A student who does not see the partition bijection might try: "Pick a subset of A \times A, check if it is reflexive, symmetric, transitive." Let us cost this for n = 3:

Total subsets of A \times A: 2^9 = 512.
Of these, how many satisfy all three properties? We know the answer is 5. So you would check 512 subsets to find 5 — a 1\% hit rate.
For n = 4: 2^{16} = 65{,}536 subsets, and only 15 are equivalences. Hit rate 0.023\%.

Listing partitions directly goes from 5 answers to 5 list entries. No wasted work. The partition recognition is not a shortcut; it is the natural formulation of the question.

The recognition checklist

When you see a counting question involving equivalence relations:

Ask: is this really a partition-counting question in disguise?
Translate: equivalence relations \leftrightarrow partitions.
Identify which count: all partitions (B(n)), partitions with k blocks (S(n, k)), or partitions satisfying a constraint (enumerate directly for small n).
Verify with tiny n: for n = 2 or n = 3, list them to catch any miscounting.

JEE 2020-style: equivalence relations on a 4-element set

Problem: Let A = \{1, 2, 3, 4\}. How many equivalence relations on A contain the pair (1, 2) but not the pair (3, 4)?

Translate. Equivalence relations ↔ partitions of A. The pair (1, 2) \in R means 1 and 2 are in the same block. "(3, 4) \notin R" means 3 and 4 are not in the same block.

Count partitions with the constraint. Fix the block containing \{1, 2\}. The question is where to place 3 and 4 such that they are in different blocks.

Cases by block containing \{1, 2\}:

Block is \{1, 2\} only.
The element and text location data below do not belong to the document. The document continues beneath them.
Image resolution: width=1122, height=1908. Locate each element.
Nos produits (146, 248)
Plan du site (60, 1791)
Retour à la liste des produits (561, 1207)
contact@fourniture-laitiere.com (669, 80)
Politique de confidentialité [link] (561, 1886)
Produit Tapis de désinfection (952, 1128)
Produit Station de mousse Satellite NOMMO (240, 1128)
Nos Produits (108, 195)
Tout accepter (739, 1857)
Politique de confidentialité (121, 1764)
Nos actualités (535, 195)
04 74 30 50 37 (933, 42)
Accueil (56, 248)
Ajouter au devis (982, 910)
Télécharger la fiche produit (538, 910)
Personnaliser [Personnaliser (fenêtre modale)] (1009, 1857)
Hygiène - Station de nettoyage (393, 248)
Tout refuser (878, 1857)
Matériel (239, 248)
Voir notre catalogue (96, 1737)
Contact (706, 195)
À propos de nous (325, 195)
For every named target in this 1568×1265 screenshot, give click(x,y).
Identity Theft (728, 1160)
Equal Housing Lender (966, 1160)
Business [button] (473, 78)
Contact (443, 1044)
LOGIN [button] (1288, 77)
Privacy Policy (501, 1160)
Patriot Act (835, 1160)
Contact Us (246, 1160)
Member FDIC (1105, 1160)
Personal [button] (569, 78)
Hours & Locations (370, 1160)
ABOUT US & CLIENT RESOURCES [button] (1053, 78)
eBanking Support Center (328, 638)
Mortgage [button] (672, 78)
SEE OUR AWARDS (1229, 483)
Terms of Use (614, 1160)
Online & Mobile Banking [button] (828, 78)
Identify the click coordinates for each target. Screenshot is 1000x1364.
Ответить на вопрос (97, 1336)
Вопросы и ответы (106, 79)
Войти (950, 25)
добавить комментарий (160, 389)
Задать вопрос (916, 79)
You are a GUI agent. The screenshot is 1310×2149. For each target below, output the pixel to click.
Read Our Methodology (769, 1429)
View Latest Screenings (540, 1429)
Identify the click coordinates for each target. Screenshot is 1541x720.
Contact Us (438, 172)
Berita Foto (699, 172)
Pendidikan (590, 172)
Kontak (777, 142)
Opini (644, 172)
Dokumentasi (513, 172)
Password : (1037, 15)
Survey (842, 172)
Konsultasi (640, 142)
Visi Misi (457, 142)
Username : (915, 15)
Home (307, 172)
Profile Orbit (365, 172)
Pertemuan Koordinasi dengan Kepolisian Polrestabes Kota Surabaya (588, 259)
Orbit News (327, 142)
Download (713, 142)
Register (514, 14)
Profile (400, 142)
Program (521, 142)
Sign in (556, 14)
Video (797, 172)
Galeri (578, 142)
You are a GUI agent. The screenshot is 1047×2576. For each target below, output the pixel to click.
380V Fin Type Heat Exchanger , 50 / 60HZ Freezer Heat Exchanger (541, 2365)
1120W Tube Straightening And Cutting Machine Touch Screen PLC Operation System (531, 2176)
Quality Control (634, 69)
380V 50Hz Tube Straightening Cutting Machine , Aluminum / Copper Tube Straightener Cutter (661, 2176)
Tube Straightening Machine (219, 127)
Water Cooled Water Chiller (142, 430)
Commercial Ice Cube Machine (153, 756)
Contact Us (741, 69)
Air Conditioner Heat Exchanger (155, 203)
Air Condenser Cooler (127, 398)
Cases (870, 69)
Then 3 and 4 each go into blocks not equal to \{1,2\} and not equal to each other. Options: \{3\}, \{4\} — both singletons; or \{3\}, \{4\} as separate blocks. That is 1 way.
Block is \{1, 2, 3\}. Then 4 goes into its own block \{4\}. That is 1 way. (Automatically 3 and 4 are in different blocks.)
Block is \{1, 2, 4\}. Symmetric: 3 is alone. 1 way.
Block is \{1, 2, 3, 4\}. Then 3 and 4 are in the same block — forbidden. 0 ways.

Total: 1 + 1 + 1 = 3 equivalence relations.

Without the partition translation, this problem is almost unsolvable — you would be listing subsets of a 16-element grid with three property checks apiece.

Train the reflex: "equivalence relations" means "partitions". Every time. No exceptions on a finite set.